On the night of August 23/24, 1944, the 14th Heavy Artillery Battalion was marching on Roman-Adjud road, reaching not far from Bacau. The last given orders were to withdraw our unit on a position behind the fortified alignment Focsani - Namoloasa - Braila. I was riding in front of the 1st section's pairs of horses; I was then in rank of Junior Lieutenant.

It was a gorgeous serene summer night. A legion of trembling stars seemed to hang in the sky. The moon's sickle, with its yellow-like light, was slowly sliding towards west, giving a new sense of charm and mistery to the neighbouring nature. But there was no time for dreams. The Soviet offensive's hurricane was coming from behind.

Before the daybreak we were passing through Bacau and we were hurrying up to leave the city and to increase the distance between us and this important crossroads point. Instantly, I felt j the smell of some fresh, hot-baked bread. We were just passing nearby a bakery. Soldier Miluta Agrigoroaie, who has been sent to explore the neighbourhoods, rapidly disappeared, entering the low-lighted building, and in a few minutes he was coming back with some hot loaves of bread. He whispered, secretly: "Sir, the bakers were talking about the peace concluded with Russians and that we'll fight from now on against Germans".

It was a sensational and incredible news. "Yet, I thought, it could be just a rumour?" I've had to check it immediately. In the shortest time, the news was confirmed. The people we met in our way gave us new details about the official statement broadcasted one evening before. So, my soldier correctly heard bakers' words and he understood very well the situation.

When we reached south of Bacau we stopped for a while in a forest nearby the road. In that moment the joy bursted out. Everyone was asking something, everyone was laughing and crying. The soldiers were convinced that peace was to come tomorrow. None had the time to listen to the voices of the wood, the leaves which rustled, the birds which sang their songs.

At dawn we left the forest and continued our march on the pitch ribbon of the road. As I was swinging in my saddle in the slow rhythm of my horse's steps and the heavy cannons' wheels were making their rattling noise, I was thinking about what was to come next. I was hoping that when the darkness would lay upon, the gloomy thoughts which surrounded me will go away.

Suddenly, somewhere, into the depth of my soul, an insistent question entered, bringing new worries. What will happen with us, with our country? What was going to be Soviets' attitude? How shall we manage to detach ourselves from the German troops, which were marching on the same roads with our units? The answers were to come later, but they were accompanied by other bewilderments.
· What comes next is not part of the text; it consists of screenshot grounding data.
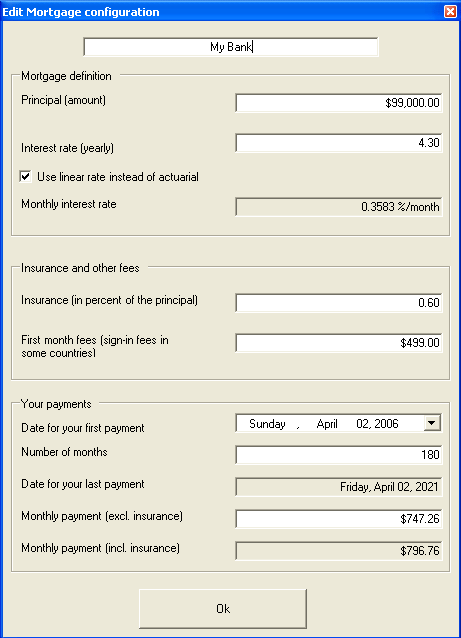Click the Date for your last payment box
The height and width of the screenshot is (638, 461).
pos(339,487)
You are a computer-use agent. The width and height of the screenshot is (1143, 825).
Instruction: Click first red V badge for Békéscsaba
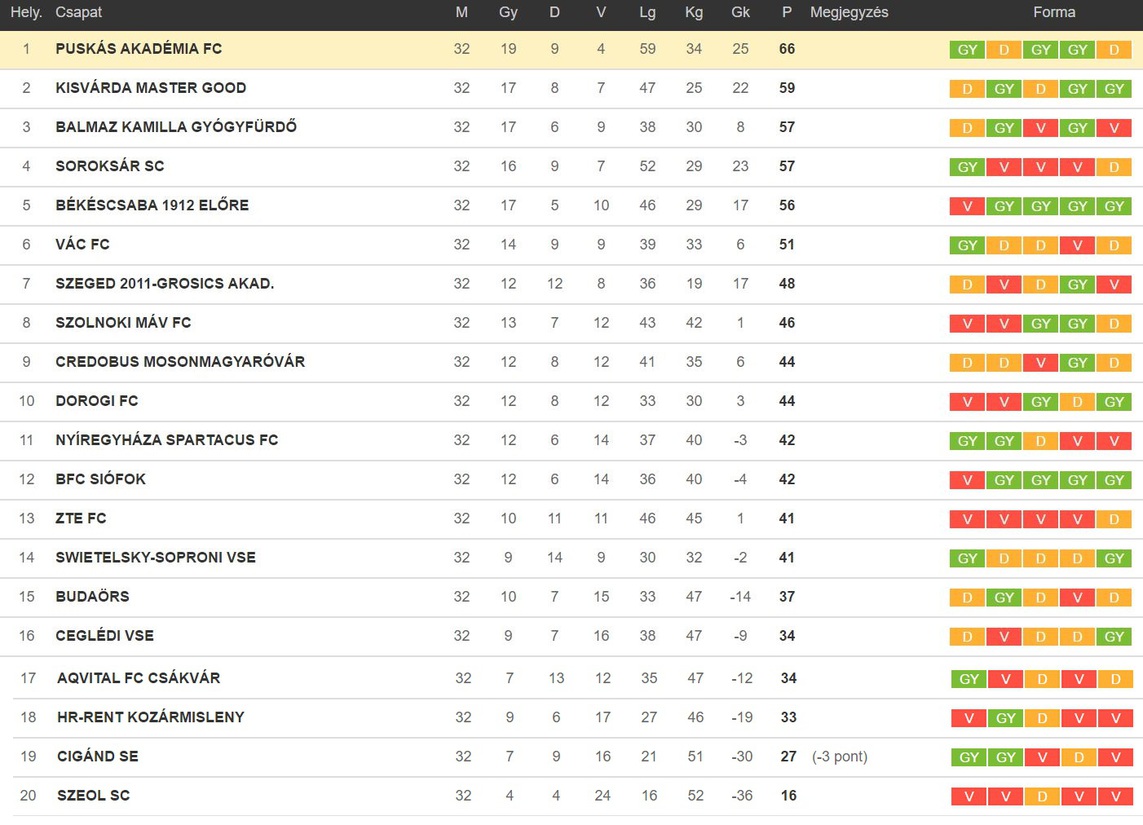coord(967,206)

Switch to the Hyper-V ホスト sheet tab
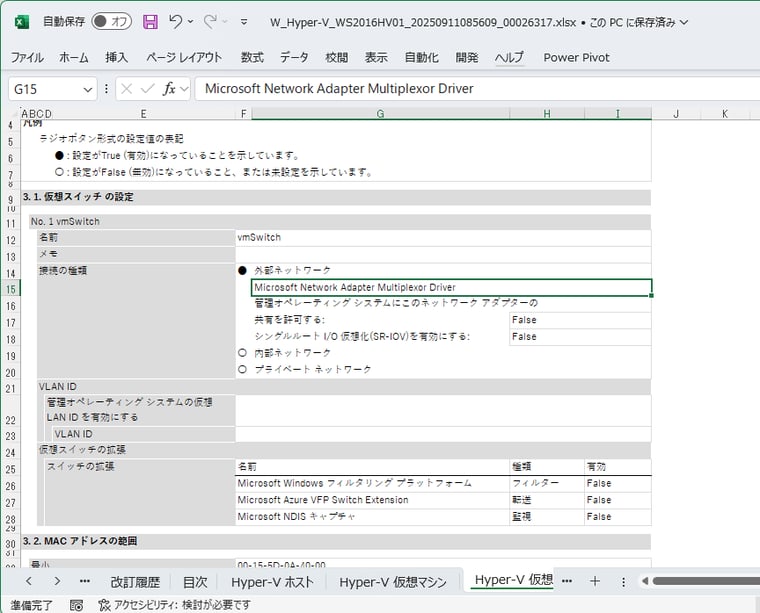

Only one thing remained certain; we were to fight from now on against our former allies, together with our yesterday enemies. Was it good? Was it right?

Of course, we, the warriors from the front, couldn't see then the image of the whole stage of the international and internal political events. As many people in Romania, we didn't know too much about the complexity of the factors involved in this reverse of facts. None of us knew about the negotiations carried out for Romania's taking out of Germany's alliance; neither did we know about the bargain between Soviet Union and democratical Western Great Powers, concerning our country's fate. For us, only one commandment remained clear: that we must continue to fight for our forefather's land, for its defence, for its integrity, even if we should have given our blood and our life.

The orders were that we had to jump over the Carpathian Mountains chain and to liberate the north-western part of Transylvania, occupied by Horthy's troops. Not a single Romanian soldier was in doubt about the legitimacy of such an action. Transylvania was - still is, and ever it will be - our country's heart. We were thinking about Transylvania, we were yearning for Transylvania even in the moments when we were fighting far away from our home, on foreign lands, in the East.

Thus, from emotion through reason and from here up to the high sense of the soldier's duty. This is the essence of the feelings and thoughts which had troubled our souls and hearts in those past days of August, in 1944.